Pemulung berita yang suka mendaur ulang sehingga lebih bermakna

Selanjutnya

Tutup

Humaniora Pilihan

Konfrontasi Bukan Kompromi dalam Dunia Mistik Masa Kini

4 Februari 2022   06:40 Diperbarui: 4 Februari 2022   06:43 370
+
Laporkan Konten
Laporkan Akun
Kompasiana adalah platform blog. Konten ini menjadi tanggung jawab bloger dan tidak mewakili pandangan redaksi Kompas.
Lihat foto
Bagikan ide kreativitasmu dalam bentuk konten di Kompasiana | Sumber gambar: Freepik

Konfrontasi Bukan Kompromi dalam Dunia Mistik Masa Kini

Oleh: Suyito Basuki

            Saat masih diperbincangkannya "boneka arwah" sekarang ini sebagai salah satu bentuk perilaku negatif dalam masyarakat, saya mau bilang juga: "hati-hati dengan tayangan mistik di dunia medsos dan televisi masa kini!"   Ini himbauan bukan saja pada masalah bahaya kemungkinan adanya kamuflase dari pihak programer pembuat konten yang hanya mencari keuntungan saja tetapi juga pada bahaya meluasnya sindrom ketakutan penonton pada setan atau hantu.  Selain itu tidak kalah pentingnya adalah kita berpikir tentang strategi bagaimana pola pengusiran atau pelepasan setan yang efektif.

Metode Kompromi

            Pengusiran setan dengan metode kompromi berarti: memperhatikan keinginan roh atau setan, memperlakukannya sebagai pribadi yang layak dihormati, menjaga keharmonisan hubungan dengan setan, dan menganggap setan yang masuk ke tubuh seseorang tidak selalu membawa celaka, kadang malah sebaliknya membawa berkah.

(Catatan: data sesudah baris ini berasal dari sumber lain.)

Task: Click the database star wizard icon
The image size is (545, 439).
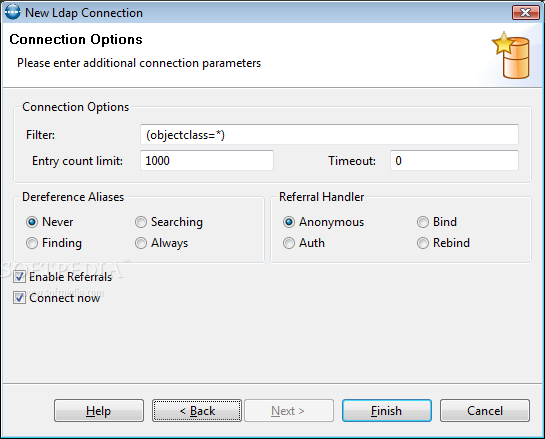Action: coord(511,55)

            Mempelajari Satanologi, ilmu tentang persetanan, maka dapat ditemukan bahwa setan selalu berperan sebagai pecundang bagi manusia.  Dialah yang berperan dalam jatuhnya Adam dan Hawa ke dalam dosa, dalam kisah Ayub, Setan adalah pribadi yang selalu ingin mencobai manusia supaya jauh dari Tuhan.  Setanlah yang menggoda Tuhan Yesus, supaya pekerjaan Tuhan gagal di dunia ini (Mat. 4:1-11).  Setan adalah penguasa di udara yang wajib diwaspadai dan diperangi dengan segala perlengkapan rohani (Ef. 6:10-20).  Dia selalu mengitari dan berharap orang percaya menjadi celaka (I Ptr. 5:8).  Dia mendapat julukan: pembinasa, pendakwa, bapa pendosa dan lain-lain.  Masa akhir hidup setan adalah di neraka sampai selama-lamanya (Why.20:11-15).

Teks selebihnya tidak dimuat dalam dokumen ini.